A Polícia Civil realizou nesta quarta-feira (14) a Operação Eldorado, que resultou na prisão de 16 suspeitos e na desarticulação de uma organização criminosa especializada em roubos e receptação de correntes de ouro na região central de São Paulo.
A ação foi coordenada pela Central Especializada de Repressão a Crimes e Ocorrências Diversas (Cerco), vinculada à 1ª Seccional, e teve como foco um grupo que atuava principalmente nas imediações da Rua 25 de Março, Ladeira Porto Geral e Rua Boa Vista.
Do total de presos, nove foram capturados durante a operação. Outros sete já estavam detidos no sistema prisional por envolvimento em crimes semelhantes e tiveram as ordens judiciais formalmente cumpridas.
Durante as diligências, os policiais apreenderam correntes de ouro, celulares e outros materiais que serão analisados para auxiliar no avanço das investigações. A formalização dos registros das apreensões ainda está em andamento.
A operação também segue em curso para localizar outros investigados e aprofundar a apuração sobre a atuação da quadrilha.
Investigação aponta estrutura organizada do grupo
Segundo a Polícia Civil, as investigações começaram em janeiro e identificaram a atuação estruturada do grupo criminoso na região central. Ao menos dez boletins de ocorrência já haviam registrado a participação dos investigados em roubos.
O delegado Ronald Quene Justiniano, titular da 1ª Cerco, destacou a complexidade da organização criminosa.

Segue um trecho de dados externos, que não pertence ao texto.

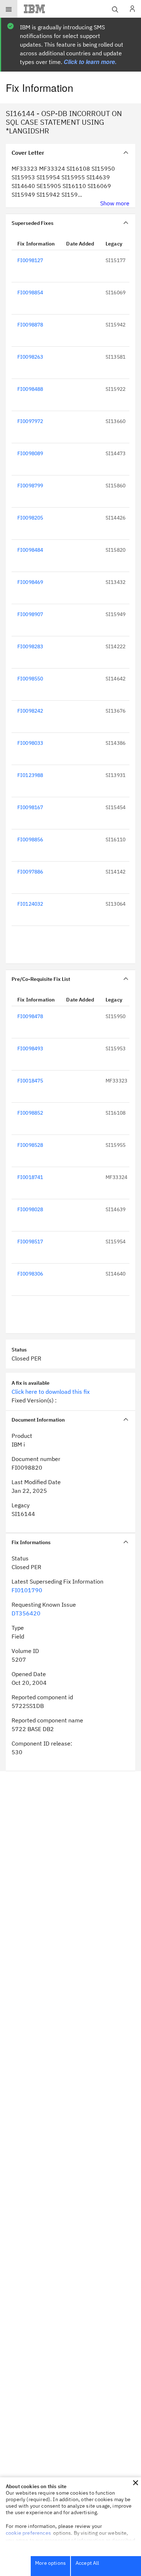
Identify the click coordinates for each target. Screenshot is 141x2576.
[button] (135, 2482)
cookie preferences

“Conseguimos desarticular uma organização criminosa estruturada, com divisão de funções desde a abordagem até a receptação. A prisão dos envolvidos é essencial para interromper essa cadeia de crimes e avançar nas investigações de outros possíveis casos”, afirmou.
De acordo com a apuração, o grupo operava com divisão de tarefas bem definida. Os chamados “olheiros” identificavam vítimas usando correntes de ouro e repassavam as informações aos demais integrantes por sinais.
Em seguida, entravam em ação os “puxadores”, responsáveis por arrancar os objetos das vítimas e fugir rapidamente.
Já os integrantes conhecidos como “paredes” cercavam as vítimas para dificultar a reação, bloquear a visão de testemunhas e desorientar possíveis perseguições. Um dos líderes da quadrilha, que exercia essa função, foi preso em Santo André.
Após os roubos, os objetos eram repassados a integrantes responsáveis pela logística, que faziam o transporte do material para evitar flagrantes. Em seguida, as joias eram encaminhadas a receptadores instalados em estabelecimentos comerciais na região da Sé.
Segundo a investigação, os receptadores compravam as correntes roubadas e derretiam o ouro, dificultando a identificação da origem das peças. Ao todo, cinco integrantes desse núcleo foram presos.
Os detidos devem responder por roubo, associação criminosa, receptação e corrupção de menores.